Elvis Costello is not above tipping his fedora to other artists. He’s topped the bill at various tribute concerts and covered numerous artists (even Prince!) through the years, contributing tracks to tribute albums for the Grateful Dead, Yoko Ono, Joni Mitchell, Bruce Springsteen, Van Morrison, June Carter Cash, George Gershwin and more. In his live shows, it’s a safe bet he’s tossing in at least one cover, and he’s released more than one covers album (Such Unlikely Covers and Kojak Variety, both two discs). From songwriting icon Burt Bacharach to, most recently, country newcomer Jamey Johnson, Elvis has also collaborated with a wide breadth of artists on cover duets. In honor of all this, let’s take a look at five of Costello’s best covers.
Tuesday night (October 16), Costello will honor another rocker, Steven Van Zandt, at the Little Kids Rock’s annual Right2Rock event at New York’s Hammerstein Ballroom, where he’ll take on something Van Zandt had a hand in.
“(What’s So Funny ‘Bout) Peace, Love, and Understanding,” Nick Lowe
Most people don’t even realize the original was released by Nick Lowe’s band Brinsley Schwarz, since Costello’s version was the one that achieved hit status. Costello and the Attractions’ cover of “(What’s So Funny ‘Bout) Peace, Love, and Understanding” was first issued as a Nick Lowe B-Side in 1978, but soon took off independently. The song was then featured on Costello’s album Armed Forces.
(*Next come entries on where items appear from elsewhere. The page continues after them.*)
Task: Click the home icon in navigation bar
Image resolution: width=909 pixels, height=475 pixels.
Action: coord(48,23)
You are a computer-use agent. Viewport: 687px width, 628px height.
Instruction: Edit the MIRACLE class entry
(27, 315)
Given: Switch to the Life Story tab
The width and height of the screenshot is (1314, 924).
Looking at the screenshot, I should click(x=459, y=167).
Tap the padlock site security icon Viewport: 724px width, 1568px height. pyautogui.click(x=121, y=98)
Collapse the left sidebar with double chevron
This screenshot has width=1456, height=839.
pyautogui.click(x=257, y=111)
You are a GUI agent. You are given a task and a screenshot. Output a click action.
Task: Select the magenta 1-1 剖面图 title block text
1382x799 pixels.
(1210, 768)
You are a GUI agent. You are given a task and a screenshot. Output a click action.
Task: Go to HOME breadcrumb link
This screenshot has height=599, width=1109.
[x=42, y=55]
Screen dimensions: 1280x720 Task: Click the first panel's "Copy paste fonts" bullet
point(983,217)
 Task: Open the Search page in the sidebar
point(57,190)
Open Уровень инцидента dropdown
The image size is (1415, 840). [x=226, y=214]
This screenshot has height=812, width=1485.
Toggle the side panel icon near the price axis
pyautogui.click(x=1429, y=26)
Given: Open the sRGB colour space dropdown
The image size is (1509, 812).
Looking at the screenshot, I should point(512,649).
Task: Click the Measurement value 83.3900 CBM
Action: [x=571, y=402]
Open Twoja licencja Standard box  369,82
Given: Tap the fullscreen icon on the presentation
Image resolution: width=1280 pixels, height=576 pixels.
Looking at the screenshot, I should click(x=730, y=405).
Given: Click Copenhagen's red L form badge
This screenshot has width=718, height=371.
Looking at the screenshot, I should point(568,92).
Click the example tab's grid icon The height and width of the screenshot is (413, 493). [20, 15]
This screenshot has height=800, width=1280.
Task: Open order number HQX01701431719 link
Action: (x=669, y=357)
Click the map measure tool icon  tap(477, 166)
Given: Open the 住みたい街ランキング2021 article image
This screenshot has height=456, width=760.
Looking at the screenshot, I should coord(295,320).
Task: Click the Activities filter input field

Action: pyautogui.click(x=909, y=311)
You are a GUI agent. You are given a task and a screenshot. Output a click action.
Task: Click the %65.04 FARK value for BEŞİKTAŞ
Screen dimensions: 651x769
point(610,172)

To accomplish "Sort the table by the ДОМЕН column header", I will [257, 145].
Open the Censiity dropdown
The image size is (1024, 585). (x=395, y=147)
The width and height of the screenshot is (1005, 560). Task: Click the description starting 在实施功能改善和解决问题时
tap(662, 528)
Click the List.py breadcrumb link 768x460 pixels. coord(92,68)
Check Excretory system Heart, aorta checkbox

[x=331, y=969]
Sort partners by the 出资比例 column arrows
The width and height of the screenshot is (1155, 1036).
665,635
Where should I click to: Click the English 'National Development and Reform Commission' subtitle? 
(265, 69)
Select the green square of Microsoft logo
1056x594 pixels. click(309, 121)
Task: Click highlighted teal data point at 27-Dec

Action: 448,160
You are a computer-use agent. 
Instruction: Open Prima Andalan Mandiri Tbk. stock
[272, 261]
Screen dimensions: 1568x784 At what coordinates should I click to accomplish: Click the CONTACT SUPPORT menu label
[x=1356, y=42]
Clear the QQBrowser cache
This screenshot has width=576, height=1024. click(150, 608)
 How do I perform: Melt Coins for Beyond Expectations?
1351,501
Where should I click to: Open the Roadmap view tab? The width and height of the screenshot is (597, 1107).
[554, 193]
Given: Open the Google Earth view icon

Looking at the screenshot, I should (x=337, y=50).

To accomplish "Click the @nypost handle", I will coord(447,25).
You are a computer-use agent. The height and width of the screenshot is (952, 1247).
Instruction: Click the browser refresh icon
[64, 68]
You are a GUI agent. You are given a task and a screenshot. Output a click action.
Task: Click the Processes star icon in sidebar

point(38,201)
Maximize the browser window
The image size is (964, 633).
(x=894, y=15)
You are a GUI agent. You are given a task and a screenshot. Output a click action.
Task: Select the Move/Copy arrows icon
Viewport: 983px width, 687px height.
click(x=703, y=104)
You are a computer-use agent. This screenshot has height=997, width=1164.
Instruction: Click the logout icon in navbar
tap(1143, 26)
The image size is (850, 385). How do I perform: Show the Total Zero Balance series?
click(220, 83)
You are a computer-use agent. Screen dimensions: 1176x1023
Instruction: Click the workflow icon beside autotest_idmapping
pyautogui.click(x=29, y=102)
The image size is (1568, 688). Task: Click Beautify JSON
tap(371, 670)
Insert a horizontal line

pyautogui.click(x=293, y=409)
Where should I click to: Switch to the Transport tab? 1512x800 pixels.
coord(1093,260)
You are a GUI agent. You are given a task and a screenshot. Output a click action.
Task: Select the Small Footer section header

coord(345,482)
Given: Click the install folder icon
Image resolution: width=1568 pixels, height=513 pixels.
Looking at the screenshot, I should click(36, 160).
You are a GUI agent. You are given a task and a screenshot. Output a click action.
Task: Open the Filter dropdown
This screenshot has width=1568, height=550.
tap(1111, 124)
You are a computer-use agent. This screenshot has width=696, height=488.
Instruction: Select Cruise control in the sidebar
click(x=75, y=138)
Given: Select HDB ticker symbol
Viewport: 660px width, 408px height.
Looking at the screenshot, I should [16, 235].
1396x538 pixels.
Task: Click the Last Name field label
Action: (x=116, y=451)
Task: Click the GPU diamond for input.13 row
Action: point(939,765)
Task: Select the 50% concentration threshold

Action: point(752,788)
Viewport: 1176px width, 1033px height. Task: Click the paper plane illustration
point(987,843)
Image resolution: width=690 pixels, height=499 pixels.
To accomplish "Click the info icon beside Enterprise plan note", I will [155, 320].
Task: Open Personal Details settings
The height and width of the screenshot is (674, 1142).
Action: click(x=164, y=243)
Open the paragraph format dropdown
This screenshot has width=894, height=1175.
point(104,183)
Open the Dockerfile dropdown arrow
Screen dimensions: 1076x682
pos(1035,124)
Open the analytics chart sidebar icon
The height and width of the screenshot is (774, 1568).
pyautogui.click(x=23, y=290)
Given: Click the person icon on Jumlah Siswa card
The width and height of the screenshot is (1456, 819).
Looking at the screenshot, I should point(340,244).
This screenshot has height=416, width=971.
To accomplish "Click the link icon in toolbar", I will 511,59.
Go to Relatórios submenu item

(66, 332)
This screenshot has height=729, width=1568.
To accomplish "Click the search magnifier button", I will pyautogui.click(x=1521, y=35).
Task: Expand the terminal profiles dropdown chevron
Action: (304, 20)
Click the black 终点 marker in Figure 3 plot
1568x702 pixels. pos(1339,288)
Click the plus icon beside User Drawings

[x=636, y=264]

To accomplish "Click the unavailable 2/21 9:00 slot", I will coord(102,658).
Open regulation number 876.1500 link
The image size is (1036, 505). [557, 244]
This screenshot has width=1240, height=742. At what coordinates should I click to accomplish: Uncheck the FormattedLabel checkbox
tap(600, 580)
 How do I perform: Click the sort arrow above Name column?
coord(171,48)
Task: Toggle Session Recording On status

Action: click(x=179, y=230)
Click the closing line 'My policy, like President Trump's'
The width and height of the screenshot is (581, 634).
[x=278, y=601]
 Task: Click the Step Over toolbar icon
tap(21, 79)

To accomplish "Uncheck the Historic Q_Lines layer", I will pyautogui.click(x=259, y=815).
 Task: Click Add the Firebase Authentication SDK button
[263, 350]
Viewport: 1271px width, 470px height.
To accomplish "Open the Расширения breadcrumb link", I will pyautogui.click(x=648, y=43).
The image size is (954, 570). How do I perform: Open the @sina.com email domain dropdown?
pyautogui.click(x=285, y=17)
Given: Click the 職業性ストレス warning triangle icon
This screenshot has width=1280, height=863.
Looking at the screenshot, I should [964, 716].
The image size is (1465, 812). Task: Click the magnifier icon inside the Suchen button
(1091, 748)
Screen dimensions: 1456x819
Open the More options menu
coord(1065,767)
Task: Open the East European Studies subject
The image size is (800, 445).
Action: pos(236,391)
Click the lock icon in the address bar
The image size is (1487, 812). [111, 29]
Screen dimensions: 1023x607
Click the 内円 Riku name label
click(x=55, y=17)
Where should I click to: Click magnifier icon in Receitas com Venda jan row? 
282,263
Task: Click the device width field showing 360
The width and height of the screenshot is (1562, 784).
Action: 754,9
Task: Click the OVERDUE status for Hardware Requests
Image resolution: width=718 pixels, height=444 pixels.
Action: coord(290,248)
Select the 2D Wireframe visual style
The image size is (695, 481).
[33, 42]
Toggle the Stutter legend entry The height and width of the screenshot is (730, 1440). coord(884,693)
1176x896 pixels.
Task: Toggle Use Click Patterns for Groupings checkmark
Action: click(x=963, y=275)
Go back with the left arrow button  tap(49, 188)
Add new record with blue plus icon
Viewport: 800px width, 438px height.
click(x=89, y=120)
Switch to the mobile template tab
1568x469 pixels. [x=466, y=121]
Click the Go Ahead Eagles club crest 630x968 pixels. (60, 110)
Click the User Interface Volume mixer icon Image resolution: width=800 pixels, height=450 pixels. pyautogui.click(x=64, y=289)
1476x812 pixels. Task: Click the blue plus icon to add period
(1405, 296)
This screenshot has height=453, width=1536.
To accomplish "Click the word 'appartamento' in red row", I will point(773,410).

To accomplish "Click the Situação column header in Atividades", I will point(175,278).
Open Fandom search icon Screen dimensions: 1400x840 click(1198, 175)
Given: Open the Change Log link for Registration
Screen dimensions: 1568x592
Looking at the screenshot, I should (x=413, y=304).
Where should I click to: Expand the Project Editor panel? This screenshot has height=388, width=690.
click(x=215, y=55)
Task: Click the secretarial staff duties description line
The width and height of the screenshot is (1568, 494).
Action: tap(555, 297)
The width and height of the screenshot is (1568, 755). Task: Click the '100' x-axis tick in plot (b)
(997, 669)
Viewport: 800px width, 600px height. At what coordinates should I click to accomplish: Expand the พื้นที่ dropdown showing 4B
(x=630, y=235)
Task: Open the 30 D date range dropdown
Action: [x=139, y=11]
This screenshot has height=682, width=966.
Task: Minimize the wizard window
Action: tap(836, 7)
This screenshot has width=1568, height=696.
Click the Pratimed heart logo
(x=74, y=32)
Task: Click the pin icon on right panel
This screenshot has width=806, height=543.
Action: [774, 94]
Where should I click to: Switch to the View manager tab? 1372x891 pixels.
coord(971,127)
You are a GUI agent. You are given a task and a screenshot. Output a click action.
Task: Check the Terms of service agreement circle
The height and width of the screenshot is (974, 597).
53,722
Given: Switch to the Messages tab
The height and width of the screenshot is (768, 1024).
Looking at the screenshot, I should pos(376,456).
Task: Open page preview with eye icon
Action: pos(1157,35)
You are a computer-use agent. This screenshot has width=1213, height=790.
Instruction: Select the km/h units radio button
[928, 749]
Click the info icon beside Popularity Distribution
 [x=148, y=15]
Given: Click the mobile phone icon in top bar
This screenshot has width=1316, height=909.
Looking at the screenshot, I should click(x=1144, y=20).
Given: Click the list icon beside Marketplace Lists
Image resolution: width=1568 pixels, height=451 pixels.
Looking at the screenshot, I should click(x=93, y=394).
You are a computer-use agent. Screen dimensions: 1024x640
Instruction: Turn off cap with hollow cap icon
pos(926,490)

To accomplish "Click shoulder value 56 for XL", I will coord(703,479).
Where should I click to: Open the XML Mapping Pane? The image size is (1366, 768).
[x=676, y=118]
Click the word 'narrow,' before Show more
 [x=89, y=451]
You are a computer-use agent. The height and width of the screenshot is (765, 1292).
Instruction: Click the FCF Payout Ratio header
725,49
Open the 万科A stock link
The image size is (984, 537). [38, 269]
His amped-up cover has gone on to appear on most Costello best-of compilations and be named the 284th song of all-time by Rolling Stone. And of course, it makes the cut for nearly every Costello setlist.
“Brilliant Disguise,” Bruce Springsteen
Earlier this year, Costello helped Late Night With Jimmy Fallon celebrate its Springsteen week with his poppy yet soulful “Brilliant Disguise” cover, which you can watch here. The song first surfaced on the 2003 Springsteen tribute album Light of Day and later showed up on the bonus disc for a reissue of Costello’s Kojak Variety. Costello and Springsteen have also performed together numerous times.
“Days,” The Kinks
Costello turned an upbeat British Invasion-style ditty from the Kinks into a meandering, almost-magical track that ends with a dramatic crescendo. The song first appeared on the soundtrack to the 1991 film Until the End of the World and later showed up on Costello’s Kojack Variety.
“Ship of Fools,” The Grateful Dead
Numerous Grateful Dead tribute albums have featured Costello’s country-fied “Ship of Fools” cover, which later appeared on the bonus disc for a reissue of Costello’s Kojak Variety. It’s showed up in Costello’s live shows since 1987, typically with equal love from Deadheads and Costello fans who aren’t familiar with Jerry Garcia and co.
“Don’t Let Me Be Misunderstood,” Nina Simone/The Animals
Many artists have covered 1964’s “Don’t Let Me Be Misunderstood,” first made famous Nina Simone and shortly thereafter, the Animals. Costello’s gritty, slightly Asian-inspired rendition in the style of The Animals’ cover appeared on his 1986 album, King of America, and was a single. It has remained on Costello setlists through the years.